C’est à l’âge de 16 ans qu’elle commence à chanter en faisant la tournée des cafés. Puis, la radio la sollicite, ce qu’elle considère comme une véritable consécration, même si elle reçoit à peine 2 FF par chanson interprétée. Ses apparitions dans les soirées privées ou dans les bars de Mindelo lui sont monnayées en émoluments symboliques : un dîner, quelques verres de whisky et de cognac.
Au moment où le pays accède à l’indépendance, en 1975, les affaires du port périclitent, les étrangers desquels Cesaria obtenait sa principale rémunération s’en vont. Elle estime qu’elle a passé l’âge d’aller chanter en douce pour la bonne société.
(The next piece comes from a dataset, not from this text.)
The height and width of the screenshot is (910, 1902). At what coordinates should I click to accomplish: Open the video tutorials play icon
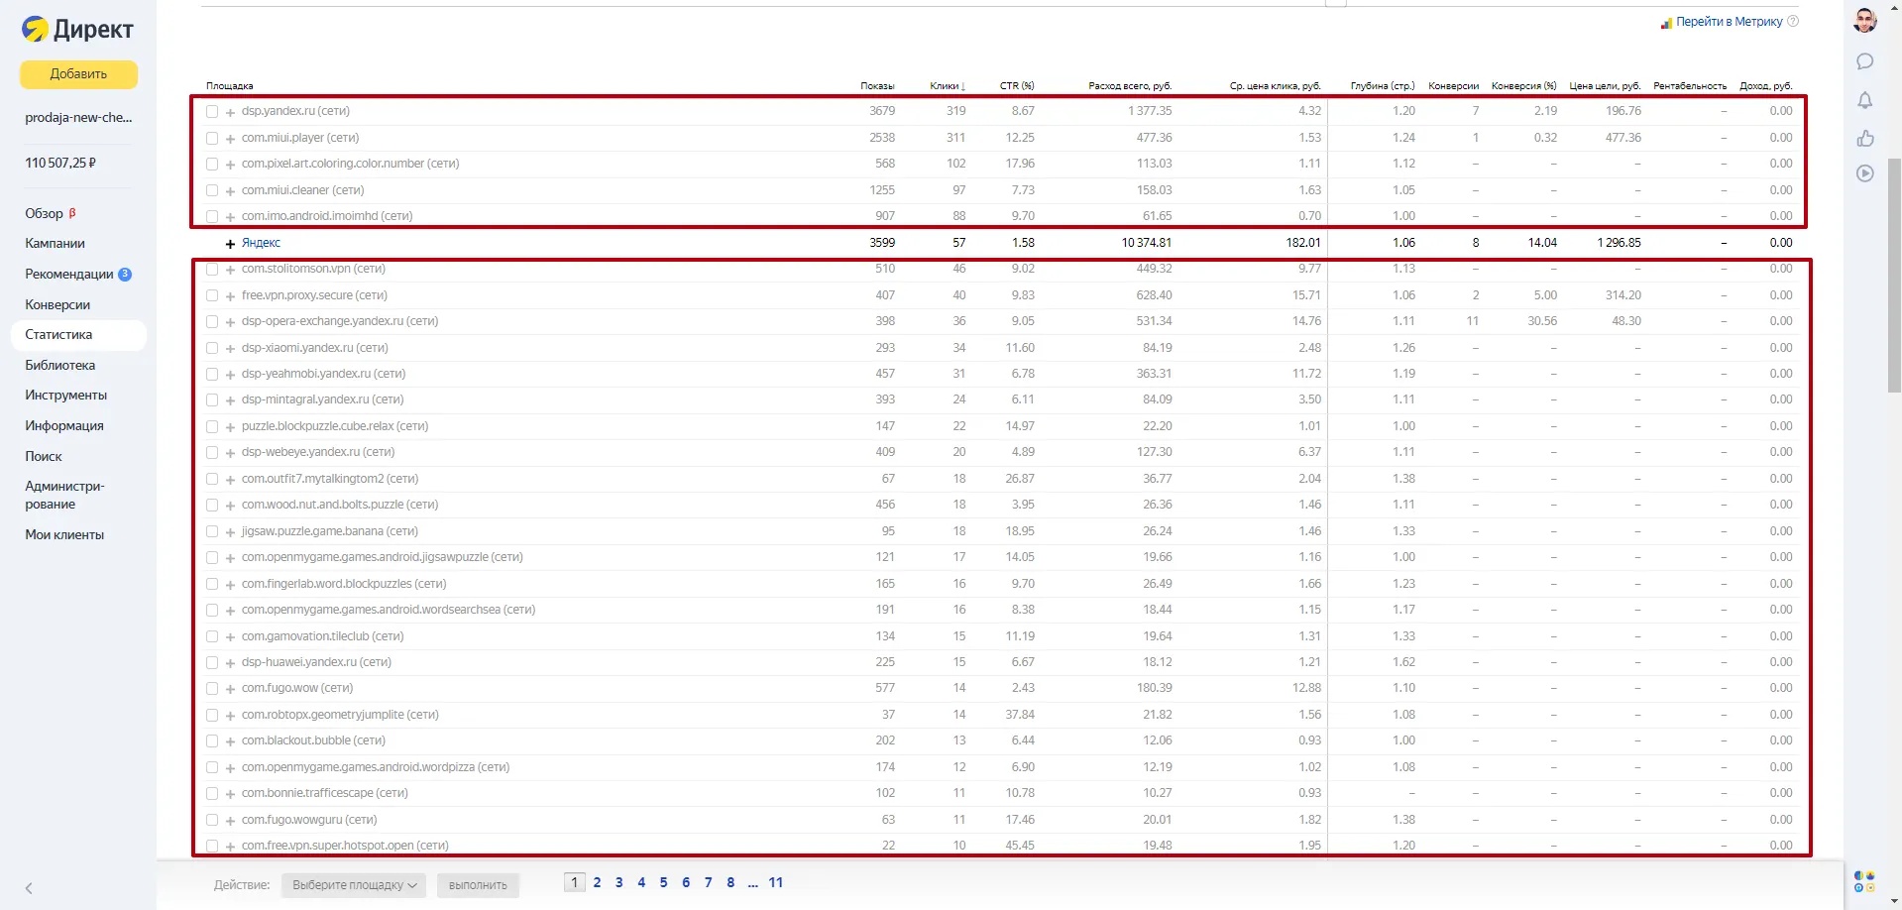coord(1864,173)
Elle en a surtout assez qu’on utilise sa voix sans qu’elle en tire bénéfice.
Au début des années quatre-vingt, une organisation féministe monte un spectacle pour la faire sortir de son indigence, puis l’envoie à Lisbonne en 1985 pour enregistrer un album collectif de morna sous la direction de Bana, auteur-compositeur par lequel toute la musique capverdienne transite. Le disque est une réussite, mais Cesaria n’est pas satisfaite. La voix du Cap-Vert c’est elle et elle ne veut partager la vedette avec personne d’autre. Un jeune producteur, José Da Silva, profite de cet orage pour lui faire enregistrer un disque à Paris. Après la sortie de La Diva aux pieds nus en 1988, il frappe aux portes des multinationales du disque pour révéler au grand public ce coup de cur. Toutes lui ferment la porte au nez. Comment miser le moindre kopeck sur cette dame noire ronde, enlaidie, au strabisme prononcé et réputée pour son penchant pour la boisson‑? José Da Silva continue d’y croire, même s’il s’égare un peu en essayant de plier Cesaria aux goûts électriques du public capverdien. Distinto di belita en 1990, où se côtoient des compositions acoustiques et des titres mixés, est un échec. Délaissant définitivement les synthés et les boîtes à rythmes avec lesquels Cesaria n’est pas à l’aise, il fait le pari de revenir à l’acoustique et produit Mar azul en deux jours dans les conditions du direct. Sorti en 1991, l’album envahit les ondes occidentales qui en redemandent. Cesaria, dont l’image a complètement été ravalée, enchaîne les enregistrements. Miss perfumado en 1992, Sodade en 1994, Cesaria en 1995, Cabo verde en 1997 et Café atlantico en 1999 font le tour du monde. Hier, pauvre chanteuse des bars, « Cize » goûte, à la cinquantaine passée, aux fruits d’un art accompli sur les plus belles scènes internationales. Un succès qui ne semble pas lui tourner la tête : elle vit toujours à Mindelo avec sa mère et refuse obstinément de se chausser sur scène.